** START Provided records **

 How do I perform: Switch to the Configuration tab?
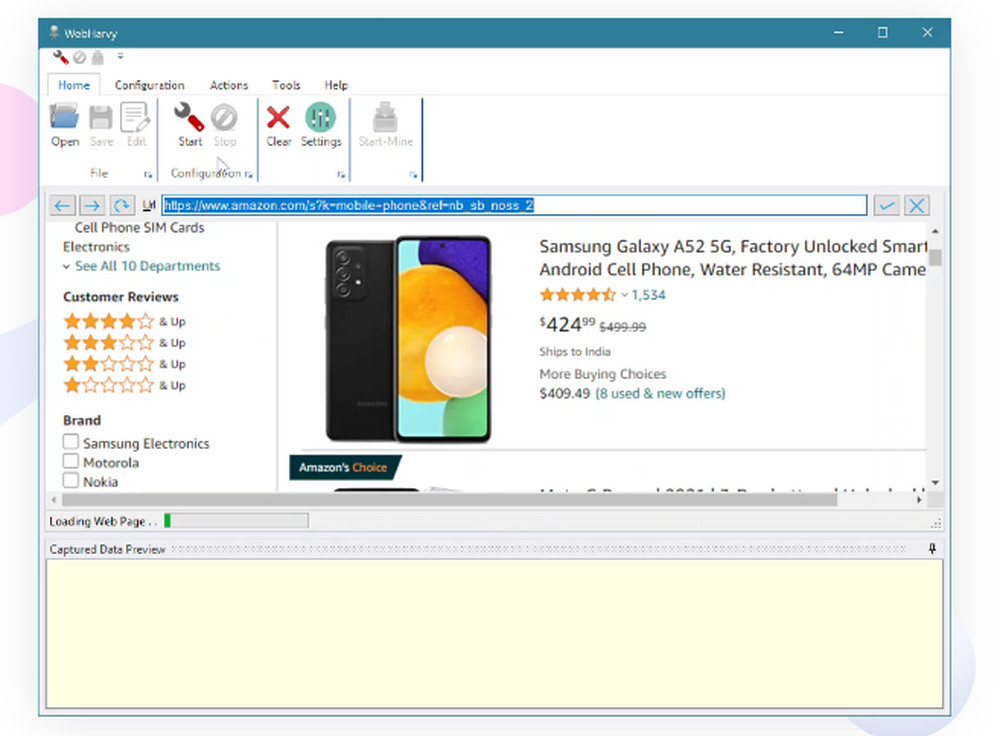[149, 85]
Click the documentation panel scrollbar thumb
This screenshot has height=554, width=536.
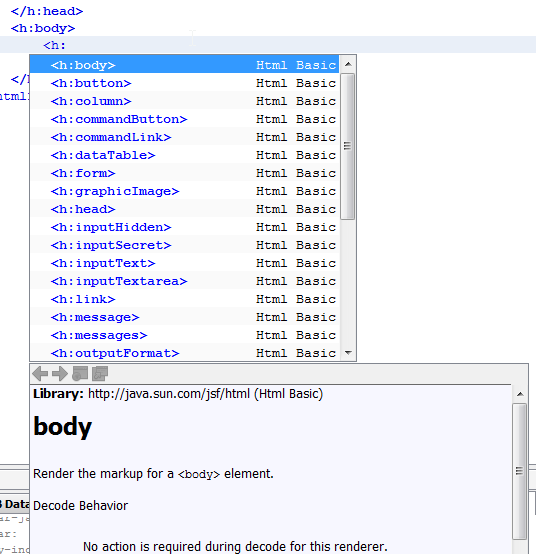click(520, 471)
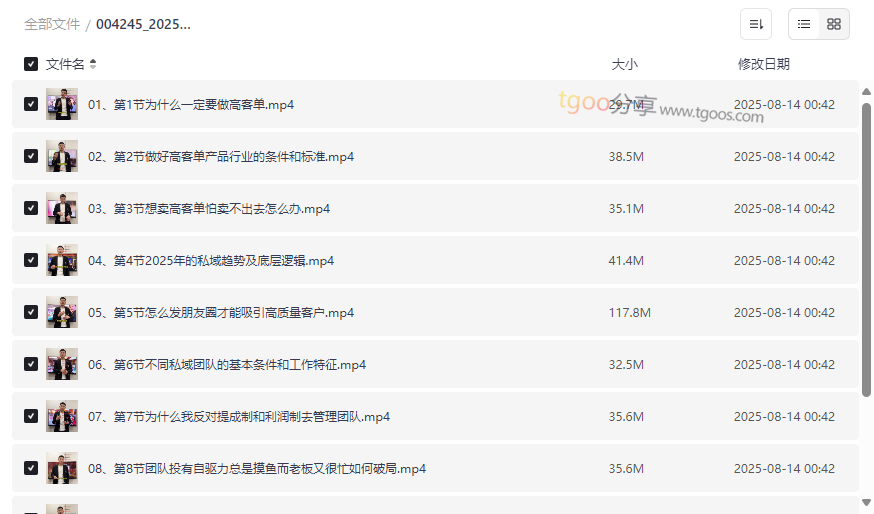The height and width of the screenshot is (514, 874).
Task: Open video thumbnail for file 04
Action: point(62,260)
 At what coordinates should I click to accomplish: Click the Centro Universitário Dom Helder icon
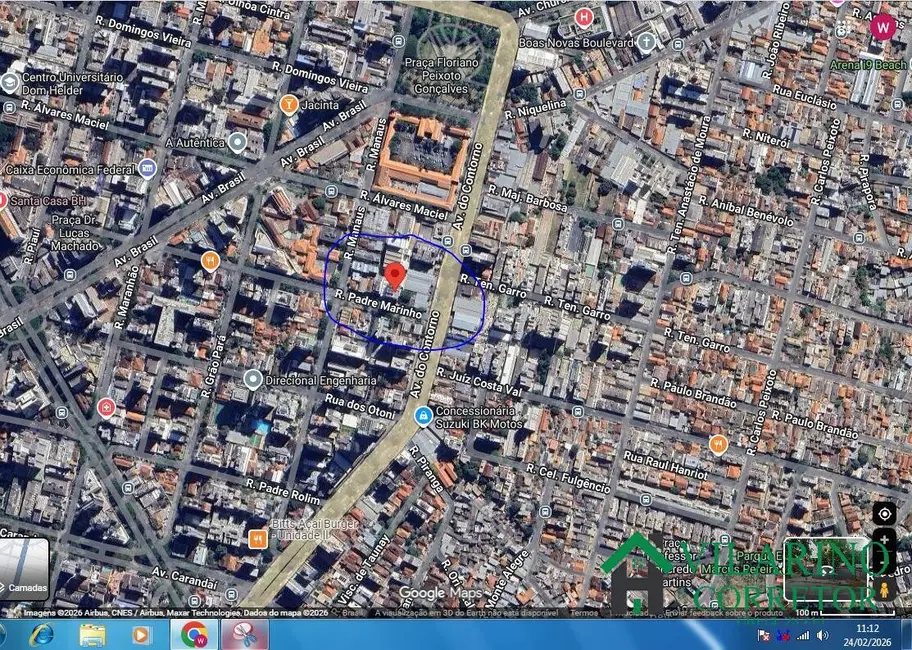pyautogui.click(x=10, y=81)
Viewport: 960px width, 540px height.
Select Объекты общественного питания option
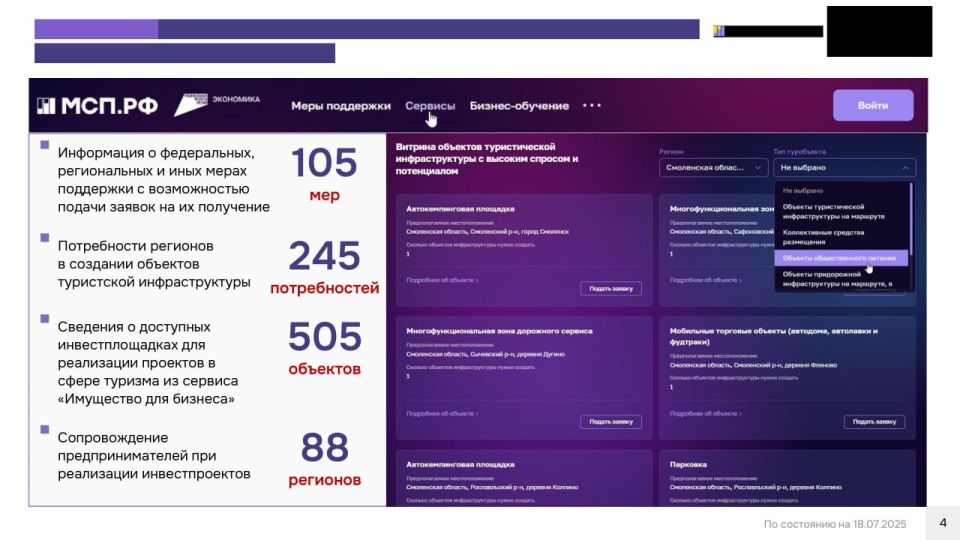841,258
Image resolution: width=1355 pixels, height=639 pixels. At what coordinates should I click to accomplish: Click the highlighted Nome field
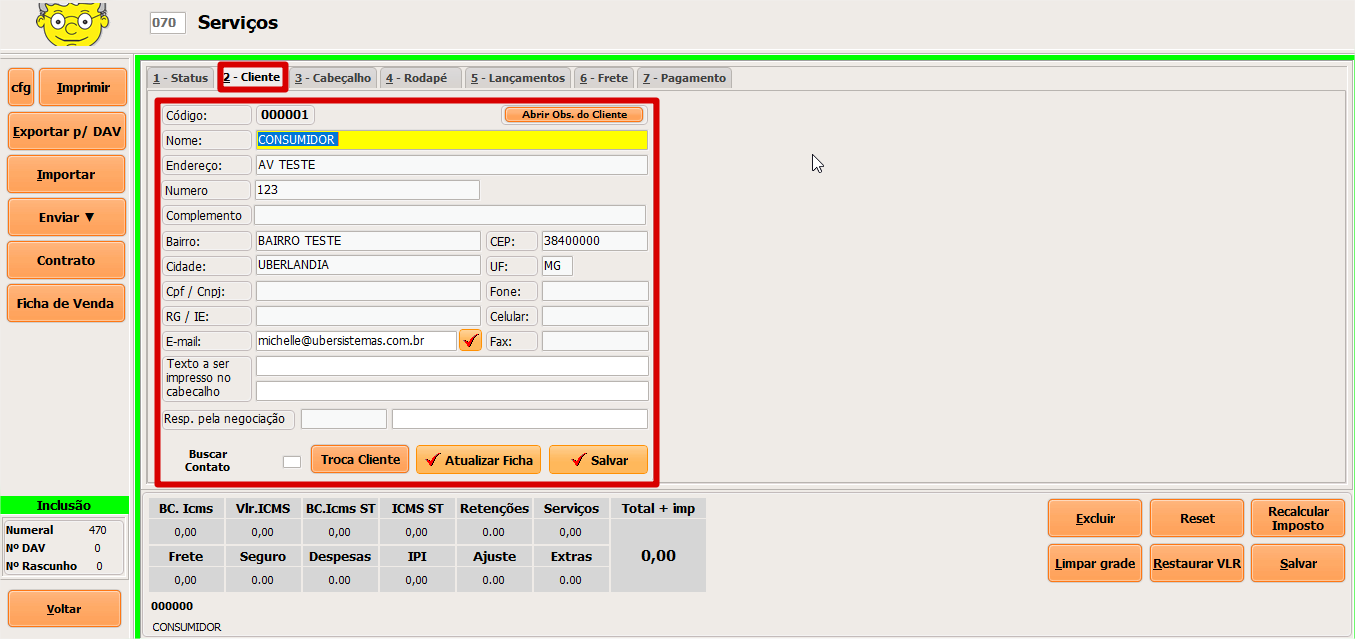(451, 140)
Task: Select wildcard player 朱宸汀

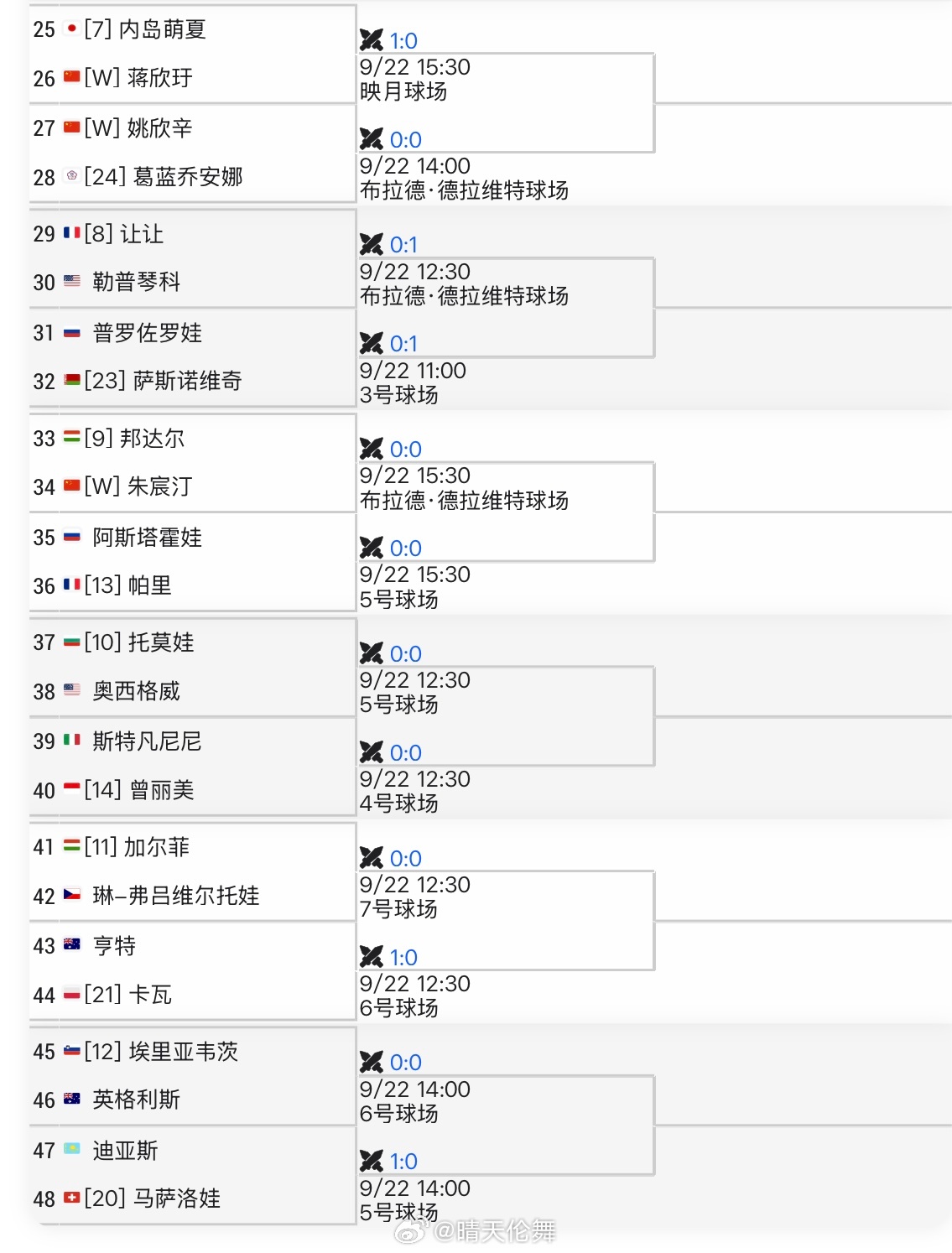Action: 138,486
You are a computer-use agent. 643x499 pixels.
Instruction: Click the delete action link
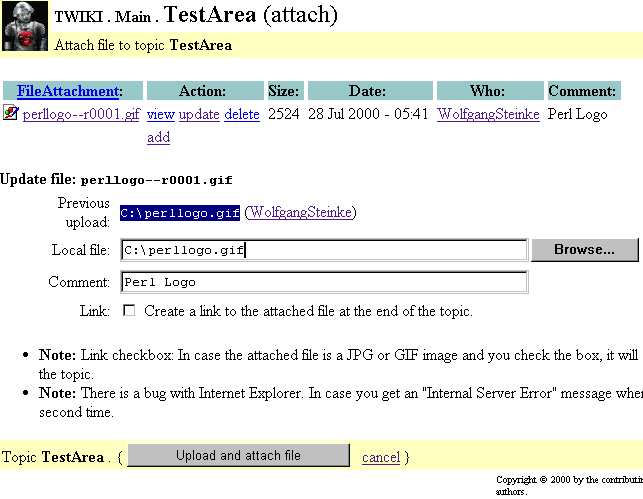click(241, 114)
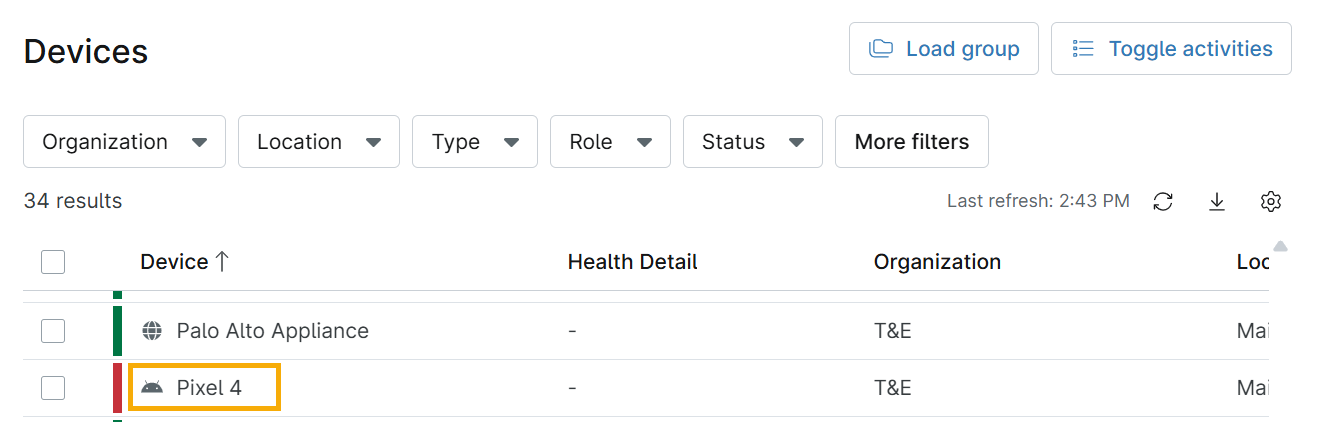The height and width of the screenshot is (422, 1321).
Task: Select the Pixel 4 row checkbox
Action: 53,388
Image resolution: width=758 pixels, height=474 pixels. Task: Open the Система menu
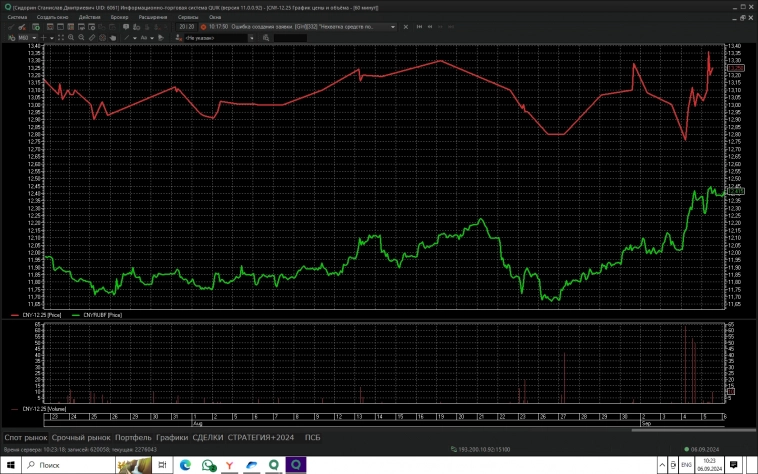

** END Provided records **

* _Task requirements_:
Pull every line of the material above out word for word, leaving out the pictures.

* _Exercise output_:
 How do I perform: Switch to the Configuration tab?
[149, 85]
Click the documentation panel scrollbar thumb
This screenshot has height=554, width=536.
click(520, 471)
The height and width of the screenshot is (514, 874).
Task: Open video thumbnail for file 04
Action: point(62,260)
 At what coordinates should I click to accomplish: Click the Centro Universitário Dom Helder icon
pyautogui.click(x=10, y=81)
Viewport: 960px width, 540px height.
Select Объекты общественного питания option
841,258
Image resolution: width=1355 pixels, height=639 pixels. At what coordinates should I click to accomplish: Click the highlighted Nome field
(451, 140)
Task: Select wildcard player 朱宸汀

Action: 138,486
You are a computer-use agent. 643x499 pixels.
Instruction: Click the delete action link
click(241, 114)
The height and width of the screenshot is (422, 1321).
Task: Select the Pixel 4 row checkbox
Action: 53,388
Image resolution: width=758 pixels, height=474 pixels. Task: Open the Система menu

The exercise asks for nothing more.